Please output exactly the lines from the one that holds "Task: Open Source Control showing 118 changes" through the final line of the data, and nothing else; leave out any pictures.

▶ _TASK MATERIAL_:
————————

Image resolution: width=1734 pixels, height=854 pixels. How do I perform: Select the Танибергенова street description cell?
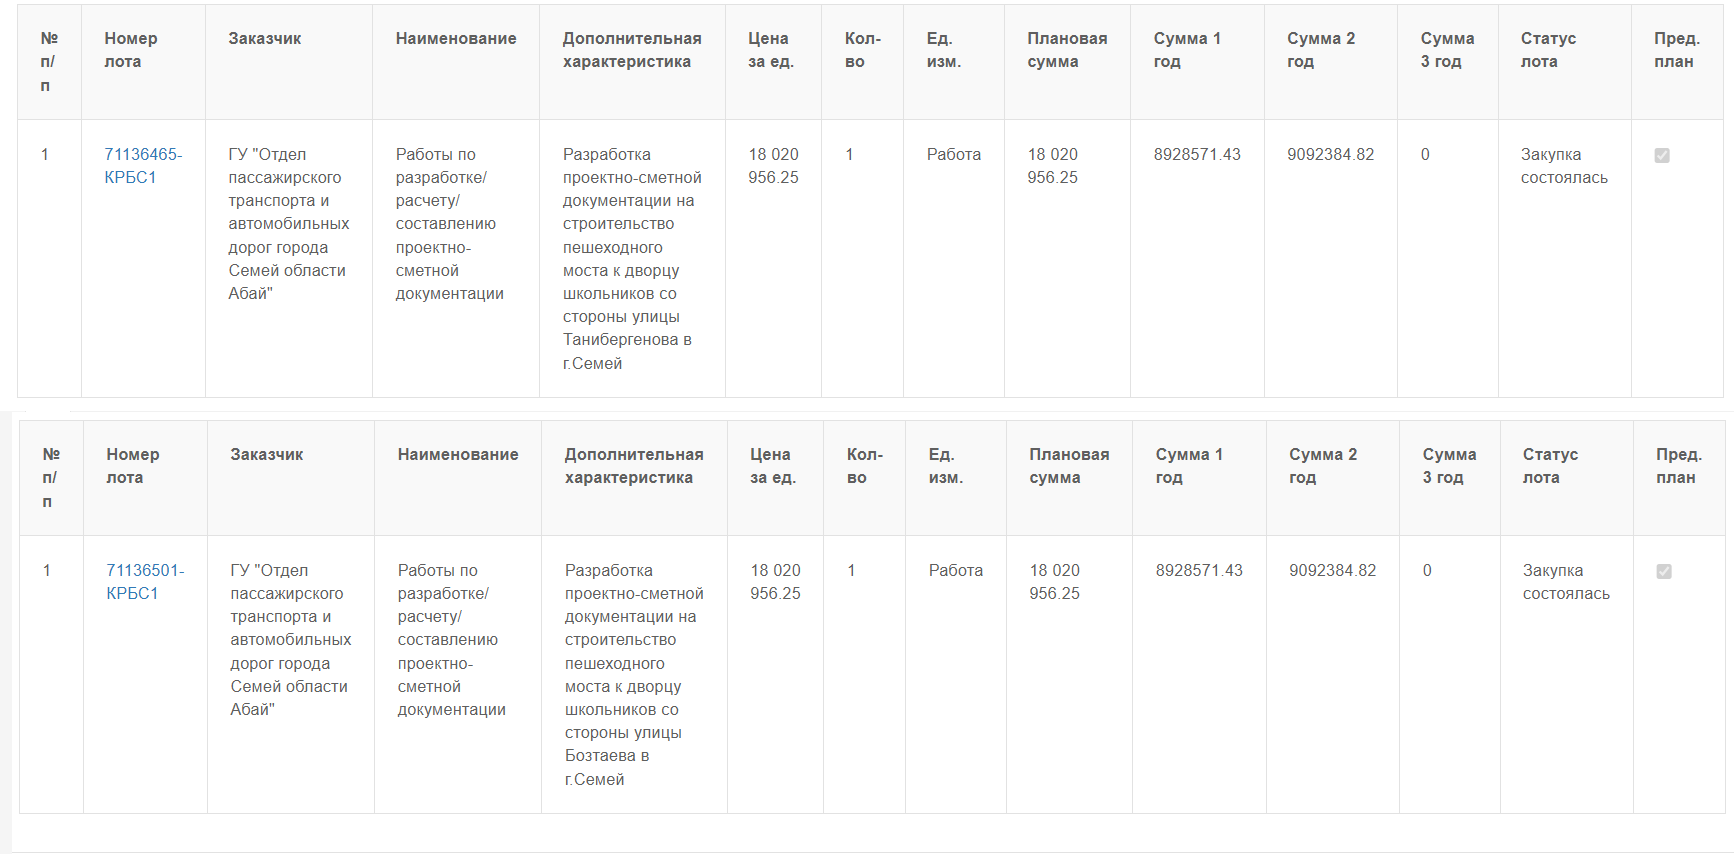tap(632, 259)

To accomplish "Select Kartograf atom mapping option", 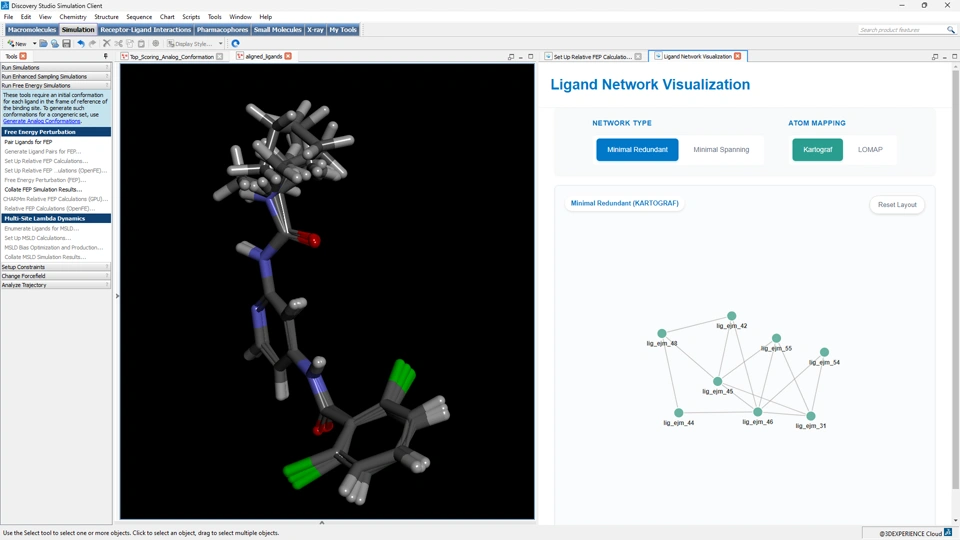I will (x=817, y=150).
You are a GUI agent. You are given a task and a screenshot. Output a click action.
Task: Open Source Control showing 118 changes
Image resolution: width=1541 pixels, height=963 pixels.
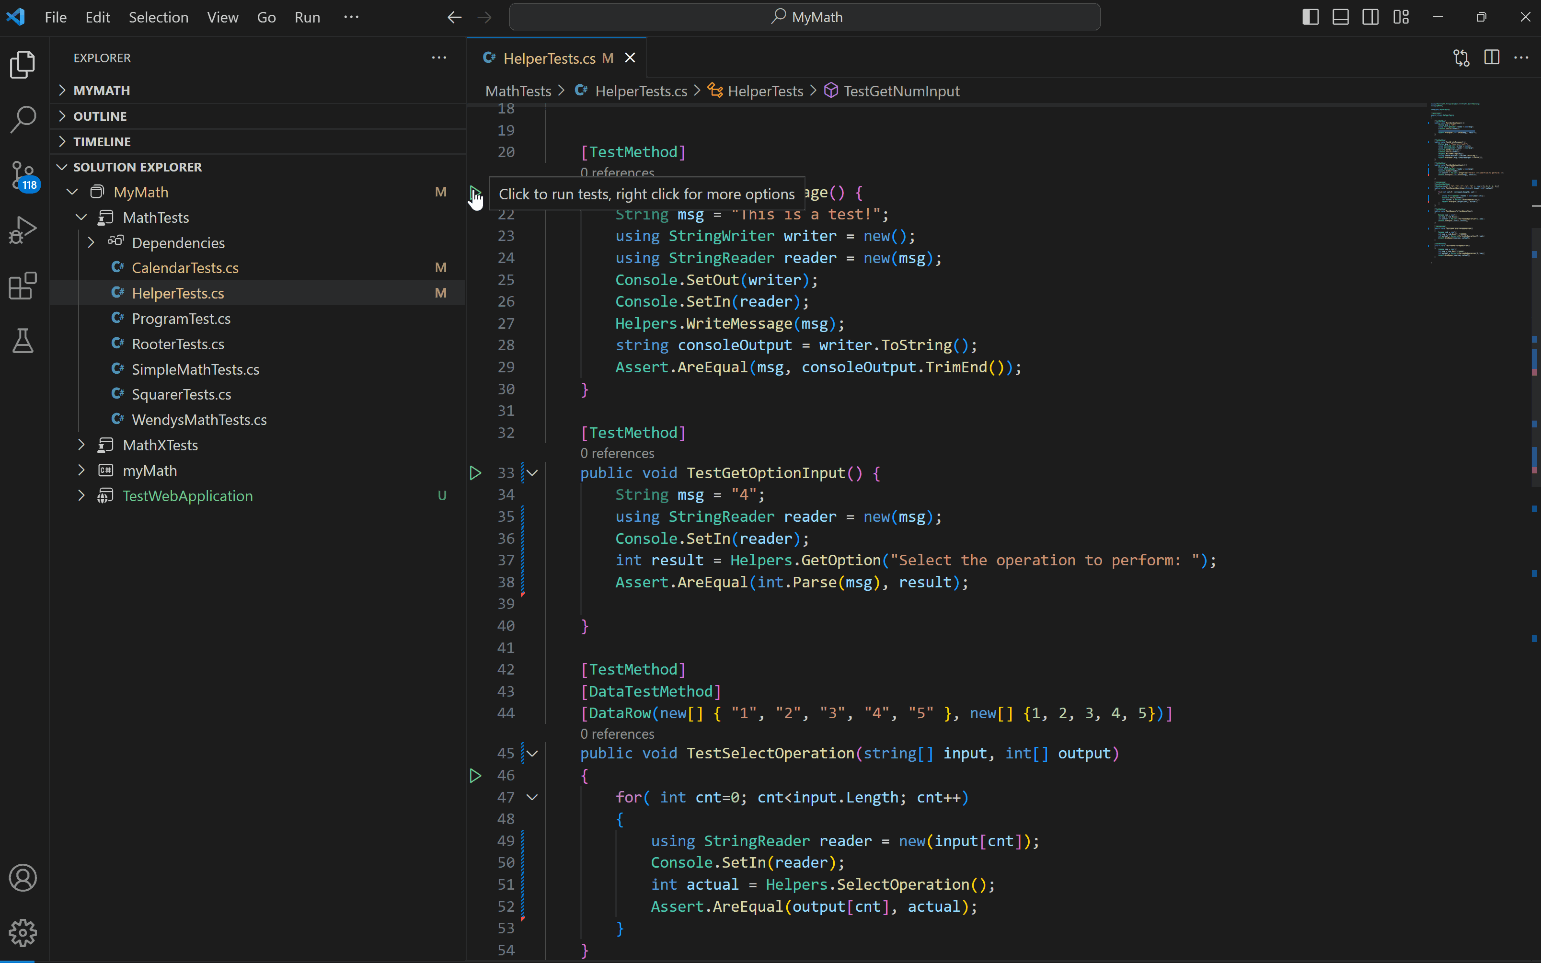[x=23, y=175]
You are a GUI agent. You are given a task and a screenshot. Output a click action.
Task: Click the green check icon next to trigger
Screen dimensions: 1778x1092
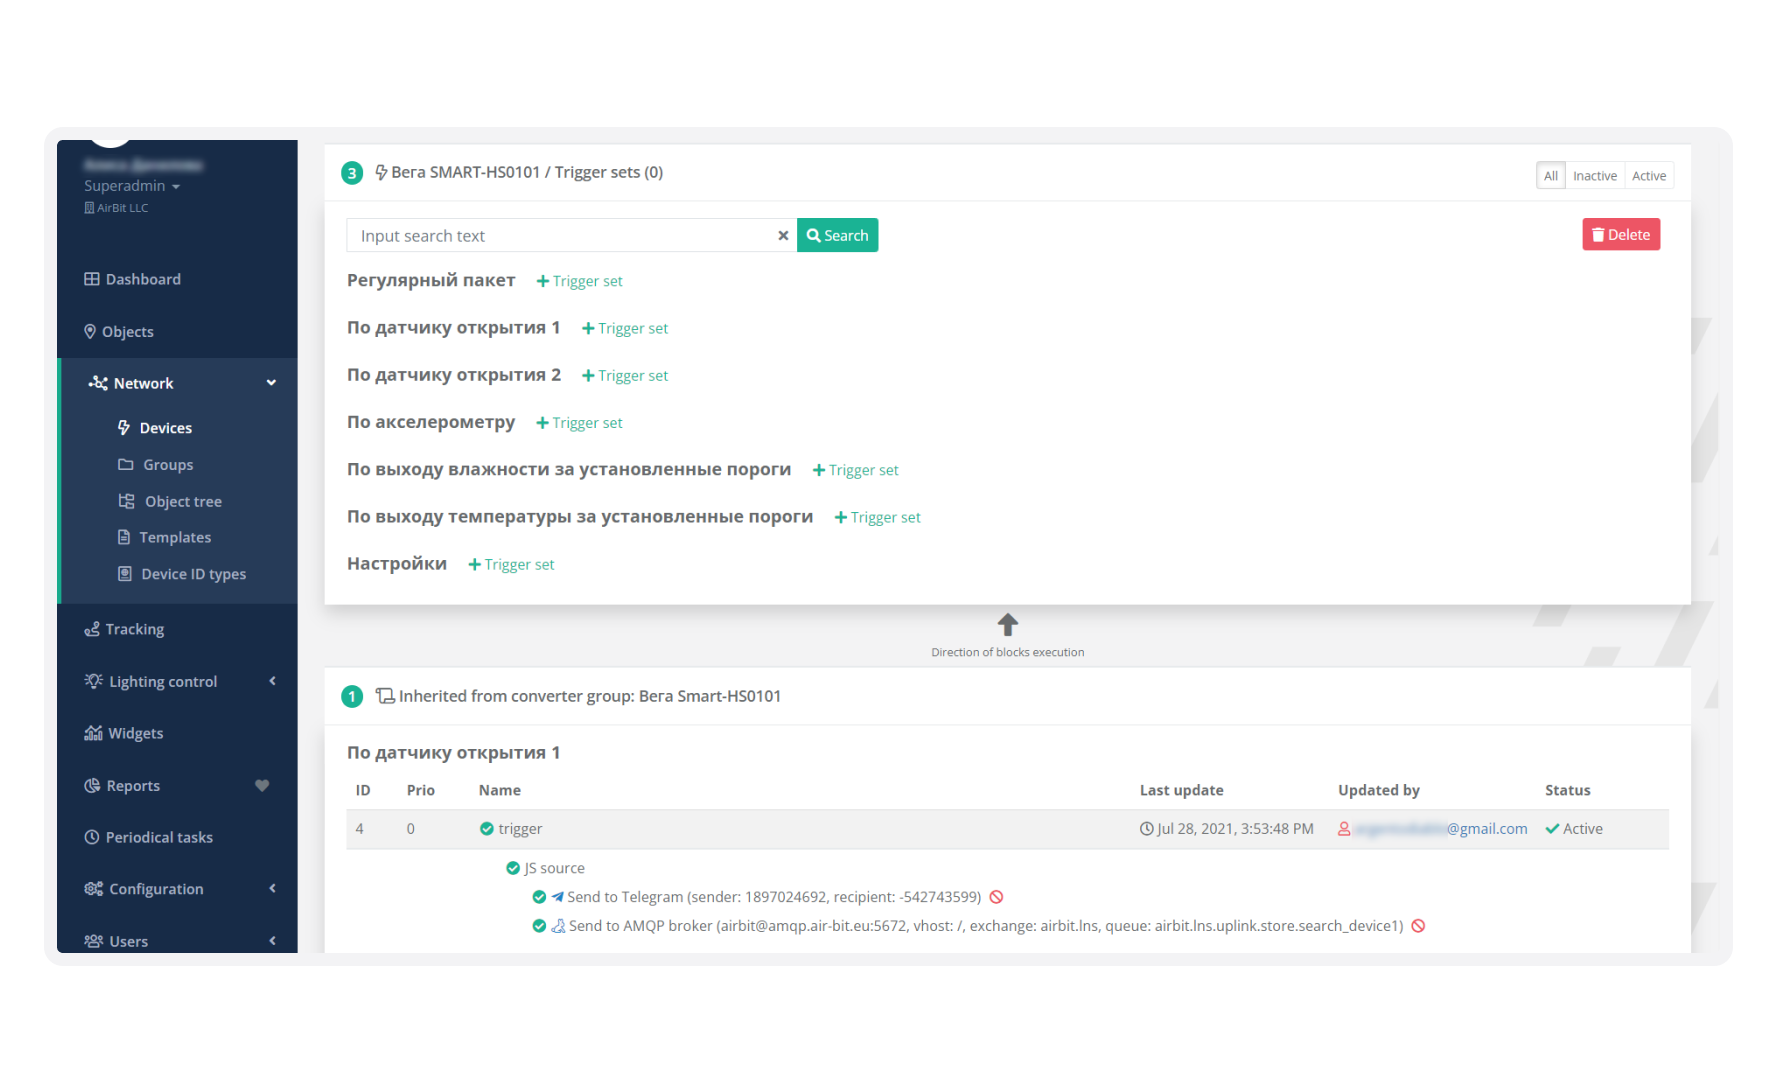pos(487,829)
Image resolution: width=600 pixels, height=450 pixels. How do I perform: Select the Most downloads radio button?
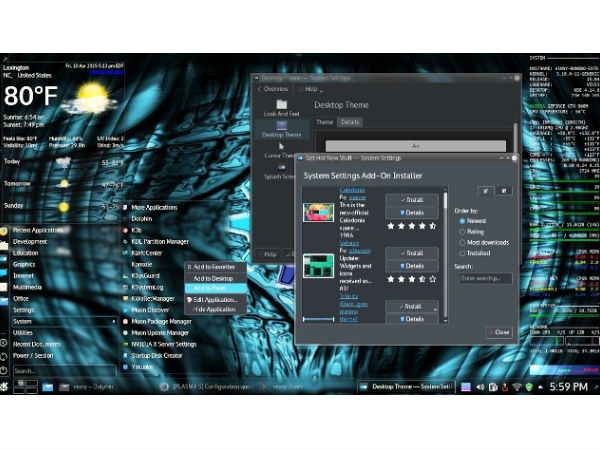click(461, 243)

————————

▶ _WORKED SOLUTION_:
Task: Open Source Control showing 118 changes
Image resolution: width=1541 pixels, height=963 pixels.
[x=23, y=175]
You are a GUI agent. You are given a task and a screenshot. Output a click action.
Task: Click the green check icon next to trigger
Screen dimensions: 1778x1092
pos(487,829)
Image resolution: width=600 pixels, height=450 pixels. How do I perform: Select the Most downloads radio button?
click(461, 243)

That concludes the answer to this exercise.